Such a viewing angle is also helpful for any appreciation of Ulrich, especially when he suddenly materializes on the small, desolate fronts of winter tennis. The visual patterns seldom change during a year in these towns, and when Ulrich reaches a place such as Salisbury, Md. or Macon, Ga. he is the center of attention. It is almost as if the town, pained by its narrow conventions, has launched a campaign to "Make an Anarchist Feel at Home." It is also obvious he is one with the sideshow mutation, and the faces seem to say: great, but make sure you take him with you when you leave.

"Hey," says a man in Salisbury, "ya hear about Ulrich in Macon last year?"

"No, what happened in Ma...."

"He went to a Holy Roller meetin', you know, a revival."

"Is that right?"

"Yeah," says the man. "He was dyin' to see one of 'em, and you know what happened?"

"No, what hap...."

"He gets there," says the man, "and inside, the preacher, he's carryin' on somethin' awful. Sayin' all this stuff about the fires of hell, and askin' what they'd do if the good Lord himself walked in, just upped and walked right in on all them sinners. You know what! Here comes Torben down the aisle. The women turn around, the preacher looks, his eyes poppin'. Know what happened? Five of them women just upped and fainted right on the spot, and the preacher, he's up there hollerin': Oh, Lawd, oh, Laaawd, they're sinners no more."

"Hell, it wasn't five women, it was three," says a friend of the storyteller. "Besides," he adds, "that weren't nothin' to what he done here last year."

"What's that?" he was asked.

"Well," says the friend, "you know they won't let him drive here. They won't give him a courteous car like the rest of 'em git."

"Why? Was he drinkin' and drivin'?"

"No," says the friend, "he don't drink. He don't need to drink. It was just that he was a little mixed up, that's all. The cops caught him drivin' on the sidewalk at 3 in the mornin', and so this year they say, real nicelike: 'Look, we don't mind him drivin' on the sidewalk, but he was even goin' the wrong way.' "

Wrong way or right way, he is a sort of gargoyle in a pretty game played and watched by pretty people. As tennis now slowly and desperately tries to lure the masses, Ulrich is invaluable. He is not among the circuit's giants, but he is its most fascinating, most captivating figure. Win or lose, he provokes reaction and constant comment, the one indispensable vitamin for all sports.

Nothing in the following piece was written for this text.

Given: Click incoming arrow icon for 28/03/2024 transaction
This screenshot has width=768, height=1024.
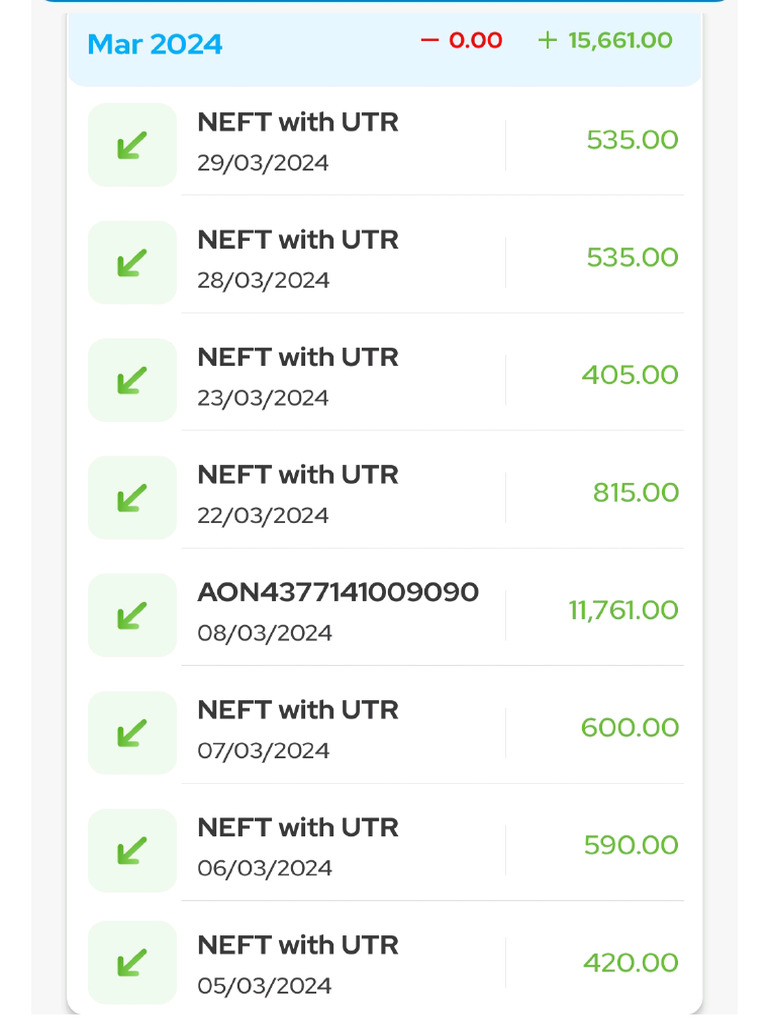Looking at the screenshot, I should coord(132,262).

"Tennis is often a faceless operation," says Scott. "Torben brings something extra to it, something that it all too often lacks. It's the sudden, weird things that he does. For instance, there was this recent time in Richmond. There was this girl who was wearing a very short miniskirt. The whole house, including the players, could not keep their eyes off of her. Now, Torben is getting ready to serve when he suddenly freezes in midair, then walks over to the stands. Everybody is wondering where he's going. He stops behind the girl and quickly drops a ball down her back. I know of no other player who has ever coped with a distraction in such a gentle, colorful way. He simply rocked the house."

Ulrich's personal style diverts one from the fact that he has often been among the early victims in tournaments, but just as frequently he somehow manages to become a plausible, if not genuine, threat in the big events. Last year at Forest Hills he lost to John Newcombe in the fourth round, but only after leading two sets to love. He did have a stroke of bad luck that day, though. On one vital point a butterfly flew into his face and forced him to volley weakly. "Did the butterfly bother you?" he was asked. Torben thought for a long moment, and then in a soft, distant voice he quoted the ancient Taoist Chuang-tzu: "Was I then a man dreaming I was a butterfly, or am I now a butterfly dreaming I am a man?"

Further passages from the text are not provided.